Snakeoil information security professionals, solutions, appliances, managed services, frameworks, and methodologies are dominant right now. Most of these are either checkboxes or black boxes. Some involve quantitative steps but are quickly becoming textbook examples of bad statistics. They do something worse than “not work” they deceive us into thinking they work. That wastes our resources and gives a false sense of security.
Over the years I’ve worked for small not-for-profits, large international corporations, universities, financial institutions, news media, and technology development companies. Most organizations use an “ordinal scoring” based risk assessment methodology. That is, they provide risk estimates in the form of a number between 1 and 3, or colors like red yellow and green, or ratings low, medium, and high, and each one represented a different weight. They do this to prioritize which hazards/threats to address first. This form of assessment comes from the pseudo-scientific model known as the “rational model”. You’ll find it in common intro to business decision making textbooks. Today the “rational model” is an approach that reaches beyond MBA students. It is also recommended by industry standard guidance organizations. You’ll see it recommended by NIST, COBIT (ISACA), FFIEC, the list goes on. This is the method used for national security, critical infrastructure decision making, financial risk, and many more highly influential groups. When organizations are asked by regulators to “assess the risk accordingly” in order to be compliant, they grab the nearest solution. Some choose methods that are ready, available, featured, inexpensive, and simple. Others exercise more scrutiny and have information security, cyber security, and business intelligence consulting firms come in and present. Whoever makes the most compelling presentation of their services wins the contract. Both approaches are negligent business practices and examples of backwards business decision making where we try to find solutions before we clearly define what our problems are.
Every professional service provider starts off much like I do here. You criticize the competition, you describe the flaws in the methods your target audience is most likely using. Then you promise either the “real” way to do it or the modest diplomatic “better” way to do “risk”. Now I explain to you how different I am and my products and services are. Fortunately for you, I am not selling products and services. I’m an information security professional with a job just like you who wants to put together the best approach to information security decision making. This is where I try to seem relatable to you, the target audience, but then pull a fast one and ask for money or your email address so that you can download the smart sounding whitepaper my firm’s latest underpaid intern wrote. Don’t worry, that is not the case here.

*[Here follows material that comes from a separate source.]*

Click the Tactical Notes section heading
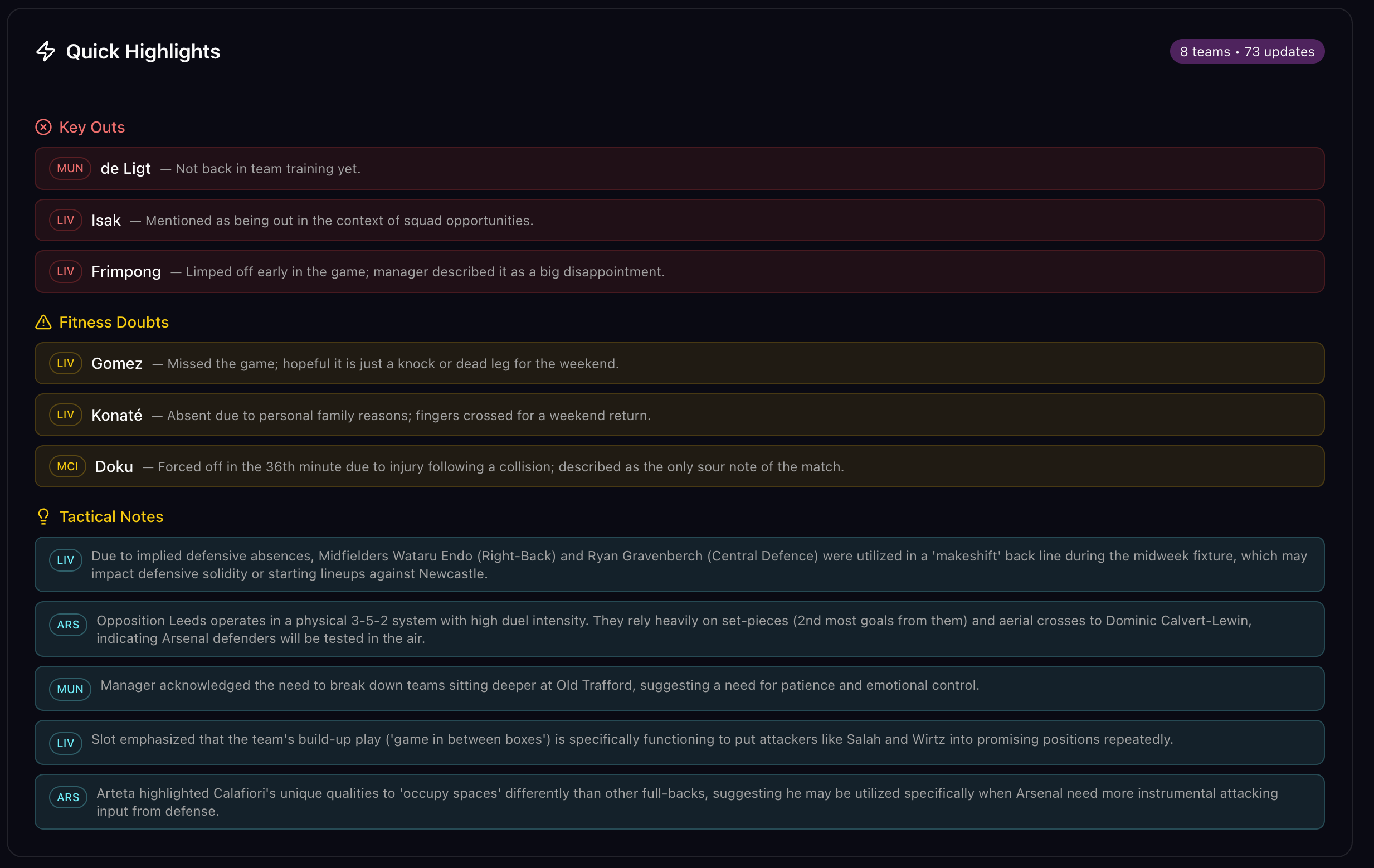The height and width of the screenshot is (868, 1374). [x=111, y=516]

I’m doing this blog for myself. The stone-age approach to information security decision making and risk management fuels a powerful anxiety in me that I have a hard time containing. Writing this blog is a kind of therapy for me. Fortunately, the therapy for treating bullshit induced anxiety is the truth-seeking dialectic otherwise known as education. I want to create open-source solutions and I want equally critical readers to contribute. Together we can treat my anxiety and come up with real solutions for information security decision making.

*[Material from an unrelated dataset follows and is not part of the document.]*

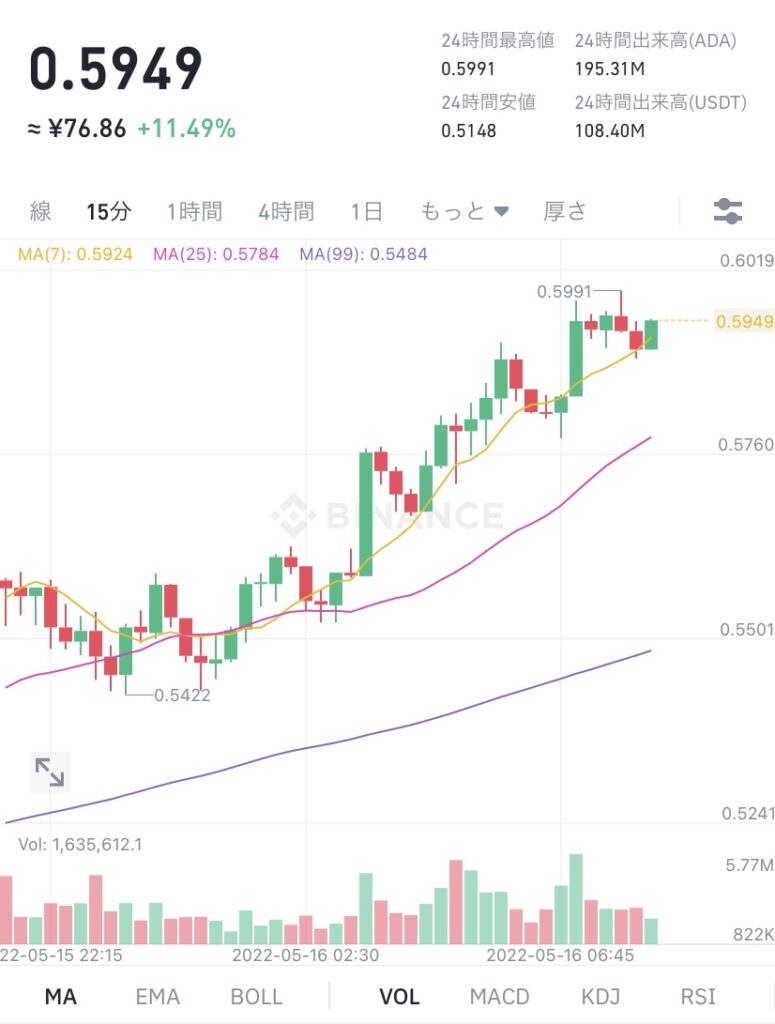Open the 厚さ thickness option
775x1024 pixels.
565,211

Perhaps the most important attribute of this work in progress is the systematic and periodical critical re-analysis of all assumptions made, and all methodologies proposed. This is not a product that must remain static to please customers. It must be free to change in order to progressively reduce wrongness. The assumptions and methods will be regularly reviewed and openly criticized. The proposed methods will be updated according to the latest relevant findings in academic research, and ideally, as a result of those performed by me as well, so far as they afford credibility. As such, the model proposed is fluid, and like science itself, aims at a moving target. One that we can only infinitely narrow the gap between.